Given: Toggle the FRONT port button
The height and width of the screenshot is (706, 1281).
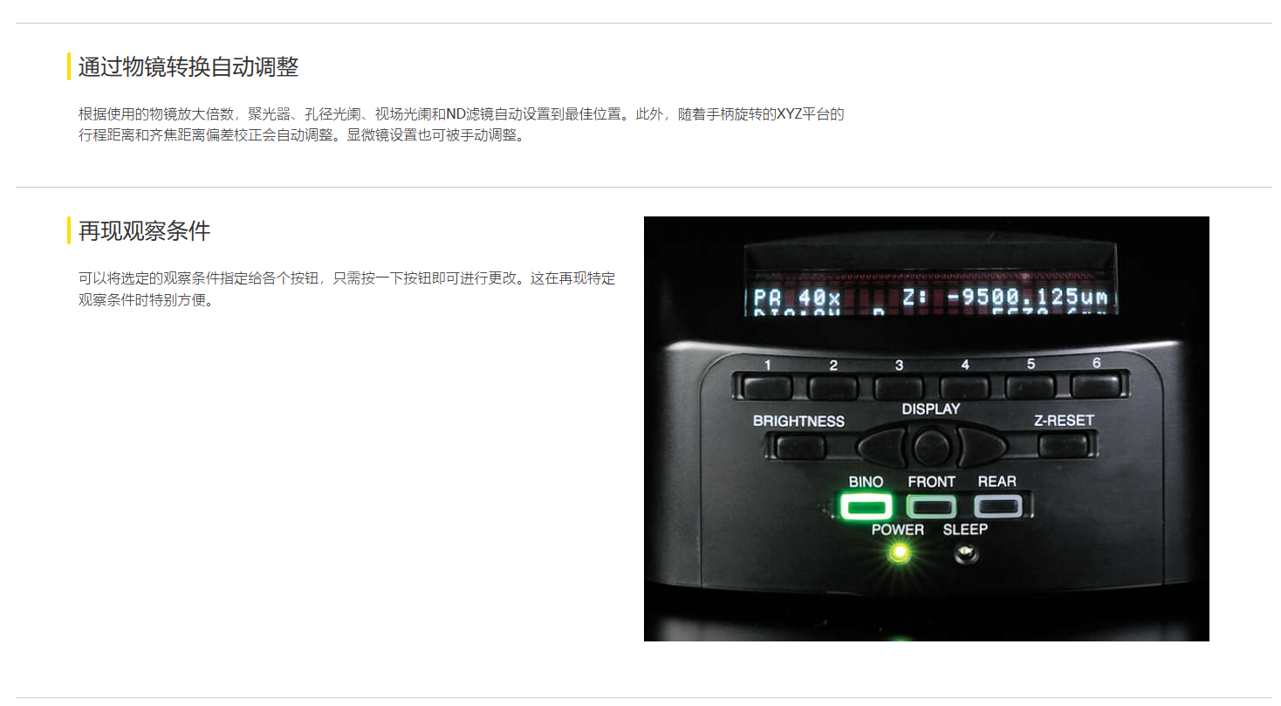Looking at the screenshot, I should 932,506.
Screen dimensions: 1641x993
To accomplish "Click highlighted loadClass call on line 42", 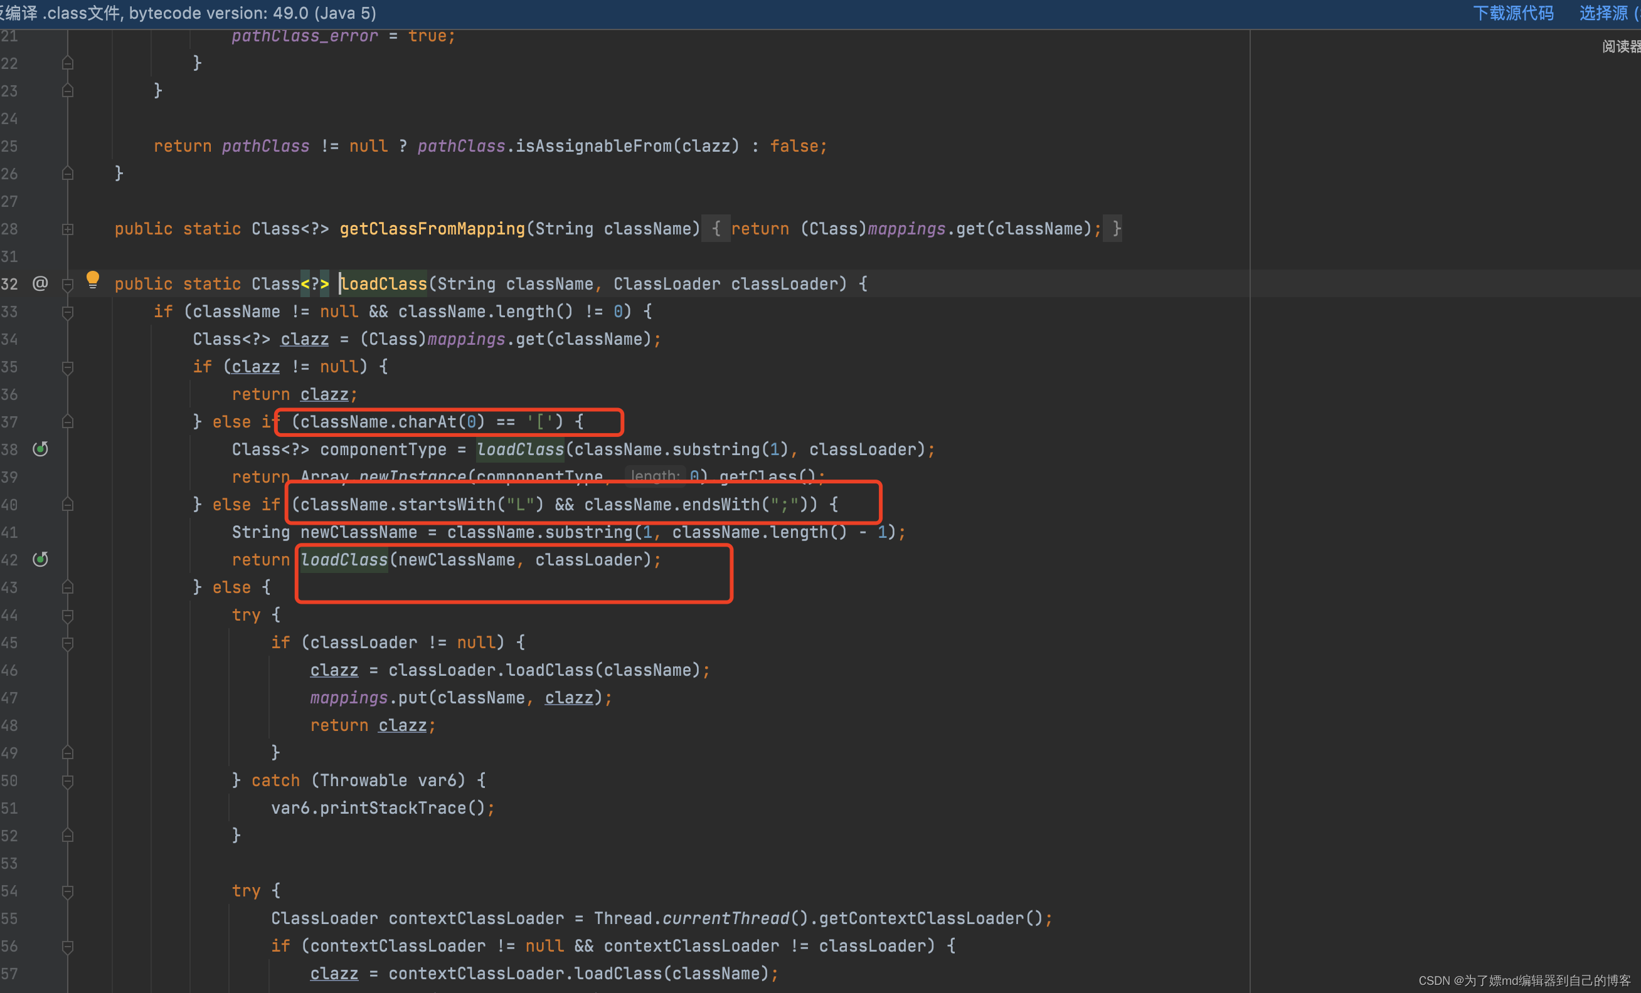I will 344,560.
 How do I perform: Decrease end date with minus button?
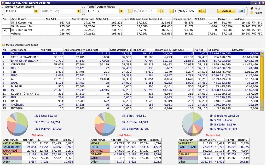pos(171,11)
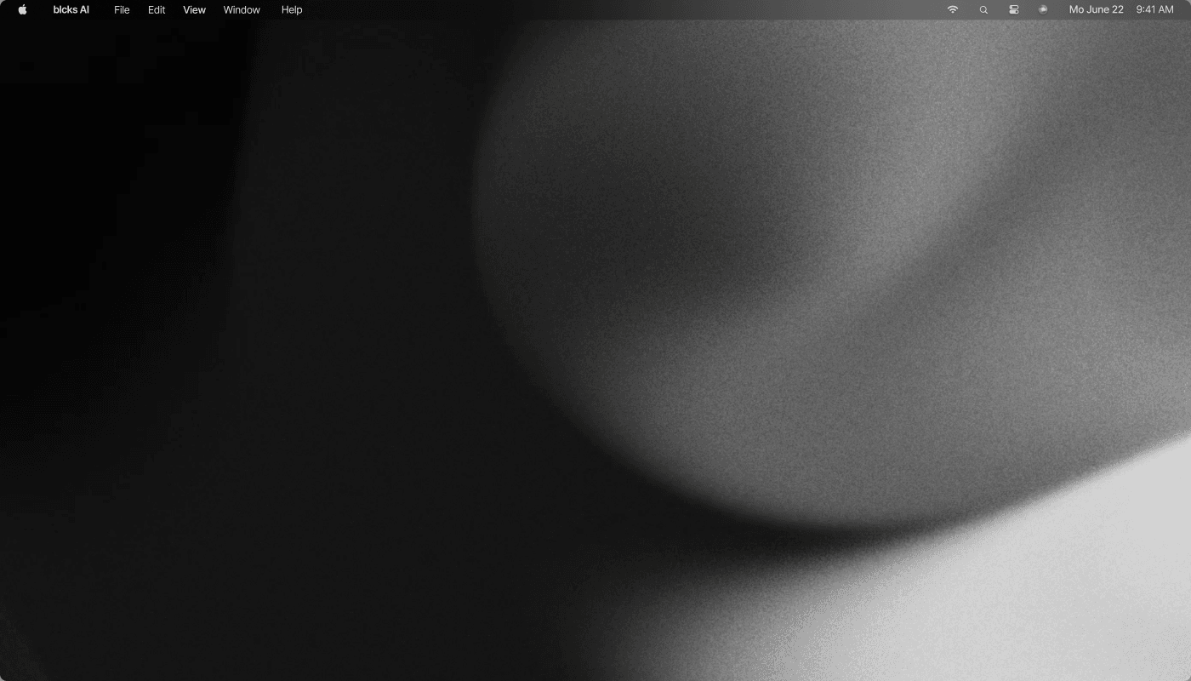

- - -

WORK REQUIRED → Copy out verbatim everything from the line containing "How do I perform: Decrease" down to the end of the records above, leaving the pictures out of your answer.

EXPECTED ANSWER →
 How do I perform: Decrease end date with minus button?
pos(171,11)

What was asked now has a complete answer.